Three representatives of the Rehoboth Beach, Del., LGBT community center CAMP Rehoboth appeared on Jan. 25 before a meeting of the Cape Henlopen Board of Education to urge the board to support a sweeping school nondiscrimination policy proposed last year by Delaware Gov. John Carney.
The Cape Henlopen School District, which the board oversees, operates public and charter schools in Rehoboth Beach and nearby Lewes, Del. The two beach towns have a large number of LGBT residents and summer visitors.
The CAMP Rehoboth representatives that spoke at the meeting – attorney and LGBT activist Mark Purpura, LGBT rights advocate Beth Cohen, and transgender rights advocate Kathy Carpenter Brown – called on board members to embrace Regulation 225, a comprehensive nondiscrimination policy that Carney has asked the state’s Department of Education to develop with input from the public.
Among other things, the proposal calls for the state’s public and charter schools to allow students to use locker rooms and join sports teams consistent with their gender identity. It would ban school-related discrimination based on sexual orientation and gender identity, among other categories.

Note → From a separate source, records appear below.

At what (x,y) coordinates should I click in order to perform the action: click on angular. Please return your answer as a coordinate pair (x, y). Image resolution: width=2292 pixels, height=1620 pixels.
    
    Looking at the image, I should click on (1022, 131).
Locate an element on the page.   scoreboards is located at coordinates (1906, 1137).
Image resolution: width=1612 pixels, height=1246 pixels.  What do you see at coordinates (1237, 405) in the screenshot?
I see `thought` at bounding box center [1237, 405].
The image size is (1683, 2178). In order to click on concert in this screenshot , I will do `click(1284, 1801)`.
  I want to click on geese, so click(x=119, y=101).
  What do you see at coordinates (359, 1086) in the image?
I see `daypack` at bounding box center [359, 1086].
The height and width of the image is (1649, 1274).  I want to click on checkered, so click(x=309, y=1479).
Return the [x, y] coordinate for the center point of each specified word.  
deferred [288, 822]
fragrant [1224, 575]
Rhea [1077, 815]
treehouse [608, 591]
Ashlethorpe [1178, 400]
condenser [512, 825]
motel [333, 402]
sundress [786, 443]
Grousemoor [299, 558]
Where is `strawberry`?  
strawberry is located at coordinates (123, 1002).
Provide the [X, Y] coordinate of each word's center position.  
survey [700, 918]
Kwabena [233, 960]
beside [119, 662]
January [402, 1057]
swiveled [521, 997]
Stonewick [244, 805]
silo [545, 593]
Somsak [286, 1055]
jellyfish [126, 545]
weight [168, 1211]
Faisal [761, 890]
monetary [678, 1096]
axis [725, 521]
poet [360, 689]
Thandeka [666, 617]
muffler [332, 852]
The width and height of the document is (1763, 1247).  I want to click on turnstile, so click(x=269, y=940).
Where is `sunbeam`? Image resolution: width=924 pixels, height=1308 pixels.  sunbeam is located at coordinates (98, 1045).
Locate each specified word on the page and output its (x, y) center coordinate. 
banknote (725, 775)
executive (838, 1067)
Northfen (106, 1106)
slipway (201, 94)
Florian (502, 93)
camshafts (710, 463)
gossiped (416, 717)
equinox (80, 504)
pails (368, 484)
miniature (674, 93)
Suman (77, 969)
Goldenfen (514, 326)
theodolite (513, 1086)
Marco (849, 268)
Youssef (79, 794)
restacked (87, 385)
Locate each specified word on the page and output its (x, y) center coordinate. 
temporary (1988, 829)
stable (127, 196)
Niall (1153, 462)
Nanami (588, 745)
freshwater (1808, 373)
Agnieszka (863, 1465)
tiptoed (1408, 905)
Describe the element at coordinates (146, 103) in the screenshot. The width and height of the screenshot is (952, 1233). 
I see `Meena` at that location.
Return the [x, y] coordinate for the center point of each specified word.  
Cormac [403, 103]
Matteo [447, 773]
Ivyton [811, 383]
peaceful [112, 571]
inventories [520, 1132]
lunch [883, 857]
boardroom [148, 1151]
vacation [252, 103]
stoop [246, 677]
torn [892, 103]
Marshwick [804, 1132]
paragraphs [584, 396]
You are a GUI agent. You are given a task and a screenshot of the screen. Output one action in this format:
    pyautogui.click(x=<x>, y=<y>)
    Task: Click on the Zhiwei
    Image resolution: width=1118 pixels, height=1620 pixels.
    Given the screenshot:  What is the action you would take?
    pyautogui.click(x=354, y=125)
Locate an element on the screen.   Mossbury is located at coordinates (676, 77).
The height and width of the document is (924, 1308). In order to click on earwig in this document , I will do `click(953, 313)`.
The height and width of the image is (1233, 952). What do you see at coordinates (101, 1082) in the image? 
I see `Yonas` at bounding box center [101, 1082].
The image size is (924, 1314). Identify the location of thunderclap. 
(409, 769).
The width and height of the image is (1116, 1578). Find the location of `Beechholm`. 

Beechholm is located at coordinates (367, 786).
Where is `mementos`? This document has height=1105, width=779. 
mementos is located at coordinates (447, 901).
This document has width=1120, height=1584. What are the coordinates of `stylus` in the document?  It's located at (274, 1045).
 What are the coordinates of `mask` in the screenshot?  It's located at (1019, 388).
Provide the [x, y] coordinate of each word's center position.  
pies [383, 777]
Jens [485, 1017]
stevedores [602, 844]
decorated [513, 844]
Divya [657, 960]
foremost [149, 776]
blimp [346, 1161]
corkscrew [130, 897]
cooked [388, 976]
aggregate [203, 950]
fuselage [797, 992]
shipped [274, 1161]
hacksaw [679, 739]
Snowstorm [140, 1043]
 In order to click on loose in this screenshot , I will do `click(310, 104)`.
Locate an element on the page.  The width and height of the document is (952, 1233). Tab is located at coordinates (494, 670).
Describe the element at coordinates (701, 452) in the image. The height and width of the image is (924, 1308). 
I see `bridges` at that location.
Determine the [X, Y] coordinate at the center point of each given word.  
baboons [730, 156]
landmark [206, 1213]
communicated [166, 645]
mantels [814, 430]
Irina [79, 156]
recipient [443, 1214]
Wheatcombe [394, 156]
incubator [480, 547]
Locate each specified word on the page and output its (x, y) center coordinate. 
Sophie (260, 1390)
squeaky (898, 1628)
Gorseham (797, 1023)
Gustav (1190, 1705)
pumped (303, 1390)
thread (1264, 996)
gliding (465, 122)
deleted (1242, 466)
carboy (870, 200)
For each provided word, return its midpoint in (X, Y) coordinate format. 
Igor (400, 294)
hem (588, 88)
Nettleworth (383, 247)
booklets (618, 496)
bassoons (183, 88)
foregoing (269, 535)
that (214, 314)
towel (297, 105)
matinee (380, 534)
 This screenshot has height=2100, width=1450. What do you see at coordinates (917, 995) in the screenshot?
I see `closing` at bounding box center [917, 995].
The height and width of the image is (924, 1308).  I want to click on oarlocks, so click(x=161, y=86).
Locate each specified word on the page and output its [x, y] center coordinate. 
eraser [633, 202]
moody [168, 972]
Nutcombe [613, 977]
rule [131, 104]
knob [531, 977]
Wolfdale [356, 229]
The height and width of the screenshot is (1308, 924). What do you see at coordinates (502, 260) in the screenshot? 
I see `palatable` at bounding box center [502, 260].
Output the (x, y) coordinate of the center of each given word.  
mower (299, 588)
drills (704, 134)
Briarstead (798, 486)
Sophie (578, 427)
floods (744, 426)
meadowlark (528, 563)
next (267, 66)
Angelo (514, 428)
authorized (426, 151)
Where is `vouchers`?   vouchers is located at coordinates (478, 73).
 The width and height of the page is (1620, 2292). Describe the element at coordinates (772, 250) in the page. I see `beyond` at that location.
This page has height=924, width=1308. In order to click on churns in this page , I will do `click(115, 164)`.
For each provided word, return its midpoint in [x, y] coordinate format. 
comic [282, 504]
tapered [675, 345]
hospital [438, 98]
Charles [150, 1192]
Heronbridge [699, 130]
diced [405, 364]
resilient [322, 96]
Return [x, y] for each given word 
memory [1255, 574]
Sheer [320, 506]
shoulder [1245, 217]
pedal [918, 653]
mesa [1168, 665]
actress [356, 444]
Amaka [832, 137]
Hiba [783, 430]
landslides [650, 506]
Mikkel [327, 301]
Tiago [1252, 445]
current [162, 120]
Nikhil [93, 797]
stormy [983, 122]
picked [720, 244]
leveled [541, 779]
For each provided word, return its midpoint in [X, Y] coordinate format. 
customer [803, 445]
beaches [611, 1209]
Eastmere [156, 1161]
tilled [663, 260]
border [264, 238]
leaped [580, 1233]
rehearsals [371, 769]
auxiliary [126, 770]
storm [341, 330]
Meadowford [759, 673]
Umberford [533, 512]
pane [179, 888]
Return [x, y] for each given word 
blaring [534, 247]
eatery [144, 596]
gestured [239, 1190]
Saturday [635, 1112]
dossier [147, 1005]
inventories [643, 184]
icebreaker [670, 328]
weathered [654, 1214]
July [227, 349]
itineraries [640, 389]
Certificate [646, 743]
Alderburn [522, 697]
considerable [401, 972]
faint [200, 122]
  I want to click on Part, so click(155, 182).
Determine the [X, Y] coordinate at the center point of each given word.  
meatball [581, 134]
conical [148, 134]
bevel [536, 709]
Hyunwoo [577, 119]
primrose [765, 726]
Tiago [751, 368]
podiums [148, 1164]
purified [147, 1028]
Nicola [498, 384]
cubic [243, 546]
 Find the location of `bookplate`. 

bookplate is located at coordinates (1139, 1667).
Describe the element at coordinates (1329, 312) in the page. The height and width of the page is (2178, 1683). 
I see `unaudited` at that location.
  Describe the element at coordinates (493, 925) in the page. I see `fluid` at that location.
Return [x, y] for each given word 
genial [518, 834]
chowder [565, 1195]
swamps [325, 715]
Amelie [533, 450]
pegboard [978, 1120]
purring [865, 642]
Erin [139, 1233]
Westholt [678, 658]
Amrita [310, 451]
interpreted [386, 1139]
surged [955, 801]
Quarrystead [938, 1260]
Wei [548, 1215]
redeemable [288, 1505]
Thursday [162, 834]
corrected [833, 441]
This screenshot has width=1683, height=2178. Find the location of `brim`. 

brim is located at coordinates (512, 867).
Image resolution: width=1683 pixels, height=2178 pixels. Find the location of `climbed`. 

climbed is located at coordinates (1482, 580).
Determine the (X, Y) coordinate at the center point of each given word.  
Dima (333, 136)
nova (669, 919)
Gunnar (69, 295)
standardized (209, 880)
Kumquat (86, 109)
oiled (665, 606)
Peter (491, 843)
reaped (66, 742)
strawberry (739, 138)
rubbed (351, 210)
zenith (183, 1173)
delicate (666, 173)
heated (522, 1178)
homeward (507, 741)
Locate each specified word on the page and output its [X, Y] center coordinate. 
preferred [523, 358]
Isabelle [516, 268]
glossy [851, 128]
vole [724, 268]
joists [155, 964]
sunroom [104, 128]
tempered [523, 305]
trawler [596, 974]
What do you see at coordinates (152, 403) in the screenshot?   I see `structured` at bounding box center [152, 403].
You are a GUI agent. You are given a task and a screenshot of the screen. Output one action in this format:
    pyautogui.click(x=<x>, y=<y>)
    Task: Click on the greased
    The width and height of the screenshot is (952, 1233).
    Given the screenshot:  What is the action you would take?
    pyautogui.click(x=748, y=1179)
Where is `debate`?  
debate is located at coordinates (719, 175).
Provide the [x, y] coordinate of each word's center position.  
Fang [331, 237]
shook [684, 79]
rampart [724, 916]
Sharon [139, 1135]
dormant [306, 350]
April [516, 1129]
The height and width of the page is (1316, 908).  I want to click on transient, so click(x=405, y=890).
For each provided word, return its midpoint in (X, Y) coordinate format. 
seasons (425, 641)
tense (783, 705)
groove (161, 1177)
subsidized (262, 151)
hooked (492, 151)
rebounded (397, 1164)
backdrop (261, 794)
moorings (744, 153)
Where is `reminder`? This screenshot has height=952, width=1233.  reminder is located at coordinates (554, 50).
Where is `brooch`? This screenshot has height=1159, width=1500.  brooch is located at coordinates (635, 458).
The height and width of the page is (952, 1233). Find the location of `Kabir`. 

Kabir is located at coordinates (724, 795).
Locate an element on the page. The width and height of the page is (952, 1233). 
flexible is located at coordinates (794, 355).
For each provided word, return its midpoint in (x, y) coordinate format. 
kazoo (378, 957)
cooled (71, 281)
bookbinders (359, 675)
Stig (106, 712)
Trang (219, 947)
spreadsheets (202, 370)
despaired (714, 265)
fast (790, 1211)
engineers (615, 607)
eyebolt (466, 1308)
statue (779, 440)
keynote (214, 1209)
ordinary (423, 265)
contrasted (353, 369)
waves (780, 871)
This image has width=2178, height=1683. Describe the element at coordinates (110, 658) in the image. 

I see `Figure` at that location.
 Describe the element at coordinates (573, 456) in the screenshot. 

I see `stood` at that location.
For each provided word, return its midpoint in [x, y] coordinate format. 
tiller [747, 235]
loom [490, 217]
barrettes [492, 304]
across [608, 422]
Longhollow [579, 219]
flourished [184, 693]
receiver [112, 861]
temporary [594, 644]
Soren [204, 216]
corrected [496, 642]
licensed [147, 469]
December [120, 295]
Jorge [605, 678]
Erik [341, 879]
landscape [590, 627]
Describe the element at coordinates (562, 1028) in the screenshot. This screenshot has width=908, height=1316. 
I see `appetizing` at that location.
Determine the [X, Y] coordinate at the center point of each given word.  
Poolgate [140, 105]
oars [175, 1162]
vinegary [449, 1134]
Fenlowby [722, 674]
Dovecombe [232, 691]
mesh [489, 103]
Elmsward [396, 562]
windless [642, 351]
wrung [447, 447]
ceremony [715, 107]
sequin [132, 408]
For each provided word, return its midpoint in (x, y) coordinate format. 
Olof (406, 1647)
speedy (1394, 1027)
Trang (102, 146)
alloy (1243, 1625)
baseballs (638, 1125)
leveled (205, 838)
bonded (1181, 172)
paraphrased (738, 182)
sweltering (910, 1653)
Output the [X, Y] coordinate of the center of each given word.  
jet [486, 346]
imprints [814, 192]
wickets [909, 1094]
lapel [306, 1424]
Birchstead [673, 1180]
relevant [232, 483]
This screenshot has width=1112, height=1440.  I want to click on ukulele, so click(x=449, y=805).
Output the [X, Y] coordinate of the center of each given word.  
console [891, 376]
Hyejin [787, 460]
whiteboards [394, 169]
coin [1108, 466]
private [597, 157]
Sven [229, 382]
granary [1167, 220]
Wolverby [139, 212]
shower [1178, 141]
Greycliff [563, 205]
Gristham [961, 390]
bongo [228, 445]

Carney has said he would like local school boards throughout the state to adopt a form of the policy that is appropriate for local communities. He has not said whether the state would make adopting the policy mandatory.
“CAMP Rehoboth supports Regulation 225 and we encourage the school board to support Regulation 225,” Purpura said during a part of the meeting reserved for public comment. “The regulation is a comprehensive and very reasonable nondiscrimination regulation and policy that is inclusive as to various protective characteristics, including characteristics based on gender identity and gender expression.”
Andy Lewis, president of the Cape Henlopen school board, said that because the comments by the CAMP Rehoboth representatives were made during an open public comment period and were not part of the board’s official agenda, the board could not discuss taking action on the issue during that meeting.
CAMP Rehoboth official Sal Seeley, who attended the meeting, said opponents of the proposed school policy spoke against it at the school board’s meeting in December.